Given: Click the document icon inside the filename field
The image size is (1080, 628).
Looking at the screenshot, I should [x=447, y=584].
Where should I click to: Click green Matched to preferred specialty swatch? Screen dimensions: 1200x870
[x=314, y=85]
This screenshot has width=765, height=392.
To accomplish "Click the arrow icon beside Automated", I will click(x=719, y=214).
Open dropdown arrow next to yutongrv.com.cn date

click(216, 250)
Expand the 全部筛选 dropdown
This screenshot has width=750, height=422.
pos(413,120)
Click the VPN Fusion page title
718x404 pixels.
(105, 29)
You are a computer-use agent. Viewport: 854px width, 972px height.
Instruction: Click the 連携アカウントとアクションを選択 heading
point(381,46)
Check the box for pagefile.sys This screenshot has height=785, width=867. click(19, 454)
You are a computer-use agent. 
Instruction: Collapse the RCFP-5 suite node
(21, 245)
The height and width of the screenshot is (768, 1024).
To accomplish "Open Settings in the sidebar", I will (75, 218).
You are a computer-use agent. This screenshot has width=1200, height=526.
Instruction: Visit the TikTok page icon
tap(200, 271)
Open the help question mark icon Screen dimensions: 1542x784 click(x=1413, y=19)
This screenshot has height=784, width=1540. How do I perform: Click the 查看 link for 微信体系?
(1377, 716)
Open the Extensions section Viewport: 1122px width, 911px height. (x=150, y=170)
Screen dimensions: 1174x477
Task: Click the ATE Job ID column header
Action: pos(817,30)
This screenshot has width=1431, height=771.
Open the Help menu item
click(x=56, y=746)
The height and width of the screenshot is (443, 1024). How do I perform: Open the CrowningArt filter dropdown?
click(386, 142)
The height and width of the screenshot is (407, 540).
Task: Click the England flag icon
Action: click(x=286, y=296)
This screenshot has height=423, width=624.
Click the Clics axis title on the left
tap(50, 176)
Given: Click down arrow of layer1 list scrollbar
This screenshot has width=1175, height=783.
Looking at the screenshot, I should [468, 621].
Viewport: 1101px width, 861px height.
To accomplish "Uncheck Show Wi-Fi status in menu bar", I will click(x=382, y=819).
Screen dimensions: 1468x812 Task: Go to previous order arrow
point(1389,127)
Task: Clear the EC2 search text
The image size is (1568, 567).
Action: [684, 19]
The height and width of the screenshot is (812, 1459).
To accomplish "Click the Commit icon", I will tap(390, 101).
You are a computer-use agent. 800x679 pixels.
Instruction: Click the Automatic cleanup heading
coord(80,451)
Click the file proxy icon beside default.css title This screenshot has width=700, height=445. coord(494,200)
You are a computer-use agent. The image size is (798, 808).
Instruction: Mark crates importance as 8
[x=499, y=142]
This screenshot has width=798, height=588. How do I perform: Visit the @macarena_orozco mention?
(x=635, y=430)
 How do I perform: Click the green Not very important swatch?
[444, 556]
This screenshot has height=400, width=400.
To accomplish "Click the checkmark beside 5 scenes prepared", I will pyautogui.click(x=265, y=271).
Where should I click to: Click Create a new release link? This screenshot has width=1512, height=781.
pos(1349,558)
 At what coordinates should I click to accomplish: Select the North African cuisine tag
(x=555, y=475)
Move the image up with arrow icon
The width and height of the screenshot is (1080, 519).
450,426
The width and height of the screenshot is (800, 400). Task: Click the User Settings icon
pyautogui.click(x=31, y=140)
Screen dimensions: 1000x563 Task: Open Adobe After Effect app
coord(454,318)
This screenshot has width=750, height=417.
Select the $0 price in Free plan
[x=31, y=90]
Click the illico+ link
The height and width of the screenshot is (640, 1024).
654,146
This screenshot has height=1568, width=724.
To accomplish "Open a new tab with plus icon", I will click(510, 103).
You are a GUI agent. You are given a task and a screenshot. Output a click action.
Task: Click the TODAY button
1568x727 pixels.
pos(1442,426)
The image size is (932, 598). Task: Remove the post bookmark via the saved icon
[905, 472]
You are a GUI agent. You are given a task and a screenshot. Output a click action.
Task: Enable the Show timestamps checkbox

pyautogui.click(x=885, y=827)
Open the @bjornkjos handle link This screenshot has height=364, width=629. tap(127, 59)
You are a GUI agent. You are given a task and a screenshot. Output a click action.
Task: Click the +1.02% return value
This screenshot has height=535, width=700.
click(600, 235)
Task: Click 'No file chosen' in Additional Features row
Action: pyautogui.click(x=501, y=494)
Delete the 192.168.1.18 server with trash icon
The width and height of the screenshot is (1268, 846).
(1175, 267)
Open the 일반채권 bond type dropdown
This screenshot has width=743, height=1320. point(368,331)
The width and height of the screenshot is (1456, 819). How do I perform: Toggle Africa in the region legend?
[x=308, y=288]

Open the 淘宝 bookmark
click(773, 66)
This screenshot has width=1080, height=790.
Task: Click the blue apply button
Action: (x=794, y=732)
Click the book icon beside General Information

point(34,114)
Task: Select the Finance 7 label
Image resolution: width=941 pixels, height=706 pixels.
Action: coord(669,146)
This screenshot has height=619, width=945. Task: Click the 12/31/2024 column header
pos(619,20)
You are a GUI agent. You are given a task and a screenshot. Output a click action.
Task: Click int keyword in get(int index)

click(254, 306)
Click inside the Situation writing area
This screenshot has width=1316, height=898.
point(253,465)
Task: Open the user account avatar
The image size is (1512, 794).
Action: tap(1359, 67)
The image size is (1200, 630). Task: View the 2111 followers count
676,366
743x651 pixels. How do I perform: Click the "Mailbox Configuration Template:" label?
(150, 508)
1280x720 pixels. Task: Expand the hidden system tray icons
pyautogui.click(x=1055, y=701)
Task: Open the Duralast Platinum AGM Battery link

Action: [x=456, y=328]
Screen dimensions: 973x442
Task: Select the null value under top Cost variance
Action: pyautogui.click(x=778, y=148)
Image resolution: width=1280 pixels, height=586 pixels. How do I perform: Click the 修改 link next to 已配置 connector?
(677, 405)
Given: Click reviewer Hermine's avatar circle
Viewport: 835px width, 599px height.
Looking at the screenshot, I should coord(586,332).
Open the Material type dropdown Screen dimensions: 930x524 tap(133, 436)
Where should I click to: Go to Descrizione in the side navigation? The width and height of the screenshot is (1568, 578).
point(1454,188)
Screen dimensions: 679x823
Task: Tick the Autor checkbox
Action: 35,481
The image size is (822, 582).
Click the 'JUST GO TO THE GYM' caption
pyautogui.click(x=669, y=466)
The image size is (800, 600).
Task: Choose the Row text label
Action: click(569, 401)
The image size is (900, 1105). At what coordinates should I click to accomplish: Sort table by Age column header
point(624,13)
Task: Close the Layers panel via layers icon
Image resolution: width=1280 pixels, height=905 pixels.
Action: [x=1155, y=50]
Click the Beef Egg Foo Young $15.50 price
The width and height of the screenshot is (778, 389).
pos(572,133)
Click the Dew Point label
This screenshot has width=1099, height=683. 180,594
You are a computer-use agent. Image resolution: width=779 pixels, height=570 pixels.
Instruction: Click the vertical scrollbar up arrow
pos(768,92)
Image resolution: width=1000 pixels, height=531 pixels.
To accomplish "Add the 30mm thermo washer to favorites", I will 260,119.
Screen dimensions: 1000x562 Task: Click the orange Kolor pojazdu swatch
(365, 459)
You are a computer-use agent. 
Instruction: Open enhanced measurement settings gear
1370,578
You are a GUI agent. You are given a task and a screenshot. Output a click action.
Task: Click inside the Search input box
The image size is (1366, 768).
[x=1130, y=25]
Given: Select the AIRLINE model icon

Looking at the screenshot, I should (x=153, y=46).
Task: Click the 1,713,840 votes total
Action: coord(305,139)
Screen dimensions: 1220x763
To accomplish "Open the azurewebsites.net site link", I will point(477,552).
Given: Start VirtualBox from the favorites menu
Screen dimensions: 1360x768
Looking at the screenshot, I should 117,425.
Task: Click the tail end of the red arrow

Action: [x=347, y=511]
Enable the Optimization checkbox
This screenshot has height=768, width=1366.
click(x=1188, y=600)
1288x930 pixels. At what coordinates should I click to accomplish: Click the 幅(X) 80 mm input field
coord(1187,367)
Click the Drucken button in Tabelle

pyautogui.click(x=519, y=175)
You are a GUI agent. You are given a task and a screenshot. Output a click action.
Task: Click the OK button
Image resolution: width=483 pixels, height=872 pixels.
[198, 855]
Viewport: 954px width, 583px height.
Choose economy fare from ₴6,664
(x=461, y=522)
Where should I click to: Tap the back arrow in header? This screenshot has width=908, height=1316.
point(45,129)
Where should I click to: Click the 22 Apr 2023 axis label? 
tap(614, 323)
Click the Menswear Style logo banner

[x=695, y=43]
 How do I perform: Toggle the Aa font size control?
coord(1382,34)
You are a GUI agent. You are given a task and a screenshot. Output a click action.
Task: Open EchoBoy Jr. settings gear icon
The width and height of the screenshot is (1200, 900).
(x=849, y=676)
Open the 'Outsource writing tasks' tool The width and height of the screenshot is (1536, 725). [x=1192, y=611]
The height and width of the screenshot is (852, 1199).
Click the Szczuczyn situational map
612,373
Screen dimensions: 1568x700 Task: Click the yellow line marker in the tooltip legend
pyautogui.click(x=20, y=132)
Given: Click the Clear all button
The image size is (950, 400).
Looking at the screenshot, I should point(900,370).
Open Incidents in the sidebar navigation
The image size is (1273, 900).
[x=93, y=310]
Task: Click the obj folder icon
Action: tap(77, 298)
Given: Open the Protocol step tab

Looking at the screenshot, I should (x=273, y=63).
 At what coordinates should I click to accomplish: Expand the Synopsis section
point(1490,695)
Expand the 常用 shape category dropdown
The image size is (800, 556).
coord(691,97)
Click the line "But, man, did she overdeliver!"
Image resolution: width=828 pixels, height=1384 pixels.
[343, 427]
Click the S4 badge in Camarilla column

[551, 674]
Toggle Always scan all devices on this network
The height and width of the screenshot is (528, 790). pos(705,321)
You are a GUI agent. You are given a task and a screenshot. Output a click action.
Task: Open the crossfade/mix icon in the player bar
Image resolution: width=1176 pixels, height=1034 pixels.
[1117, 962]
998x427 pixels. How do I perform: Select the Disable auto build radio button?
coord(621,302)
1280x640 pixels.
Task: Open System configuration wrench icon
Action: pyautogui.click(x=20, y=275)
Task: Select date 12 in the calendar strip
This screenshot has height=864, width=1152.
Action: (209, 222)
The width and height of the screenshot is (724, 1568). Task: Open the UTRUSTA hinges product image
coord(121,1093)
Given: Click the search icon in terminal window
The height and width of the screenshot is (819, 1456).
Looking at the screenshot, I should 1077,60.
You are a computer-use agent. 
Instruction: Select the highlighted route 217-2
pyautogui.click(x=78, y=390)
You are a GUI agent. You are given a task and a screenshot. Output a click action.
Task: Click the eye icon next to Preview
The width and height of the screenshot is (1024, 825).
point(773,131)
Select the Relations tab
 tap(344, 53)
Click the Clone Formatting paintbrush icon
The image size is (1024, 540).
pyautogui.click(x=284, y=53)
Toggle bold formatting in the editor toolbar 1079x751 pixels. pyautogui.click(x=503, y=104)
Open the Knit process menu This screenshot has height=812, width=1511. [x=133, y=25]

# # # # # # #

» Task to carry out: Find the line with "You are a computer-use agent. Viewport: 854px" in the entries above. Retype it and each line after it, exactly, through the line with "Given: Click down", and stop there.

» Response:
You are a computer-use agent. Viewport: 854px width, 972px height.
Instruction: Click the 連携アカウントとアクションを選択 heading
point(381,46)
Check the box for pagefile.sys This screenshot has height=785, width=867. click(19, 454)
You are a computer-use agent. 
Instruction: Collapse the RCFP-5 suite node
(21, 245)
The height and width of the screenshot is (768, 1024).
To accomplish "Open Settings in the sidebar", I will (75, 218).
You are a computer-use agent. This screenshot has width=1200, height=526.
Instruction: Visit the TikTok page icon
tap(200, 271)
Open the help question mark icon Screen dimensions: 1542x784 click(x=1413, y=19)
This screenshot has height=784, width=1540. How do I perform: Click the 查看 link for 微信体系?
(1377, 716)
Open the Extensions section Viewport: 1122px width, 911px height. (x=150, y=170)
Screen dimensions: 1174x477
Task: Click the ATE Job ID column header
Action: pos(817,30)
This screenshot has width=1431, height=771.
Open the Help menu item
click(x=56, y=746)
The height and width of the screenshot is (443, 1024). How do I perform: Open the CrowningArt filter dropdown?
click(386, 142)
The height and width of the screenshot is (407, 540).
Task: Click the England flag icon
Action: click(x=286, y=296)
This screenshot has height=423, width=624.
Click the Clics axis title on the left
tap(50, 176)
Given: Click down arrow of layer1 list scrollbar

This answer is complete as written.